Like for Switzerland it is

  • 2024 : 1.1
  • 2023: 2.1
  • 2022: 2.8
  • 2021: 0.6
  • 2020: -0.7

But it feels like much more, even not talking about insurance primes, but rent and food.

by vaynah

10 comments
  1. you are missing something – the limitations of the model.

  2. It’s not unreliable. Anecdotal observations are unreliable, because you tend to remember when you see a particularly large price increase. For instance, [food inflation](https://tradingeconomics.com/switzerland/food-inflation) has mostly been low or negative in the past few years in Switzerland, with the exception of one inflationary episode in 2022-23.

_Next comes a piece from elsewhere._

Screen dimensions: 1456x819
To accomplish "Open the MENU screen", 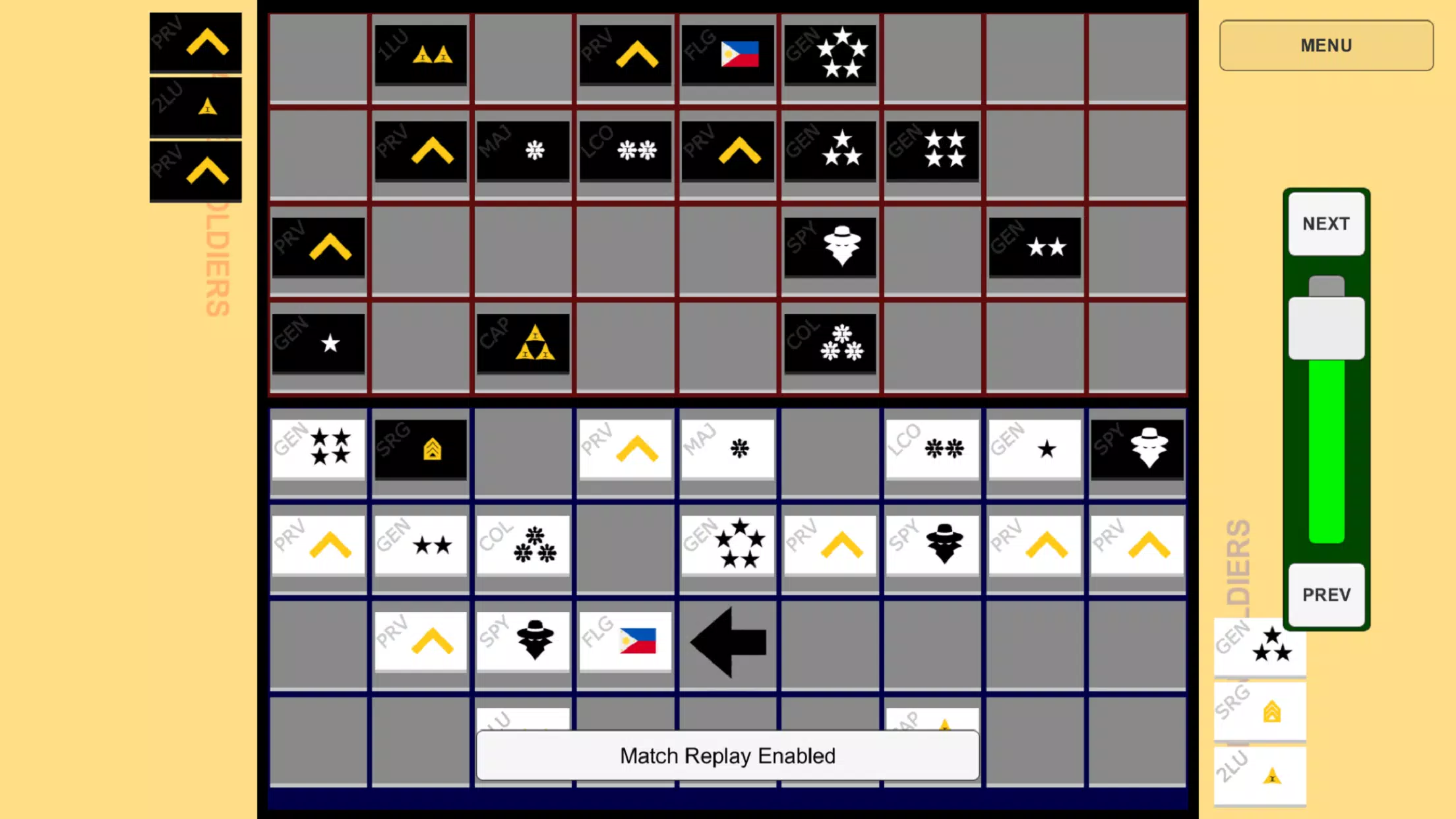I will click(1326, 45).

  3. I didn’t go and look up what the BfS (who I think publishes the inflation, but could be SNB as well, not sure) actually published for these years, but it’s very complicated.

    If you look at rent for example, then the prices you see on websites are the rents for contracts agreed now, but you don’t see what everyone who is still living in the same place for 10 years is paying. Then you also look at the country as a whole. rent in Zurich goes up, but there are places where it stagnates, like far back in the valleys with no bus connection. That also is taken into account for inflation calculation.

    I live in an apartment in Zurich with 3.5 rooms and 95sqm for 2380.- per month. When I rented it 10 years ago it was considered expensive, today it‘s a steal. But my rent hasn’t changed so my personal rent inflation in the last 10 years is 0%.

  4. You might find an answer to your question, if you compare your consumption basket vs the average consumption basket. I get somewhat higher inflation rates for my consumption (8.7% since 12.2019 vs 6.6% for the average basket, with food, rent as drivers):

    [https://lik-app.bfs.admin.ch/de/itr](https://lik-app.bfs.admin.ch/de/itr)

  5. Those numbers are based on the consumer price index. this index is an indicator that tracks price changes of a fixed amount of goods. The problem is that it does not represent the average consumers spending. For example only 2.4% of the index fall under the “health” category. an average consumer spends way more on this category. the index is only showing trends, not the “real” inflation and is therefore not that useful

  6. But many things went down as well, as the franc got stronger.

    And there will always be shortcomings of methodology. How does one define the price for a kilo of rice in a country? The least expensive? The average price? A reference brand? The most popular product? Normalized quality?

    And that’s for all goodd and services

  7. Insurance premiums aren’t included in the inflation data for statistical and economic reasons, as they aren’t consumer goods. Also, the premiums paid are returned to the population in the form of services, so the premiums aren’t the ‘end consumption’.

  8. Inflation is one thing, price tags are another.

    Ever since covid, there is a hysteria about inflation and rising prices, private businesses are abusing it, to increase prices and lower wages. But private businesses aren’t the only guilty ones, considering how the government used the hysteria about rising energy prices, to double taxes on electric energy.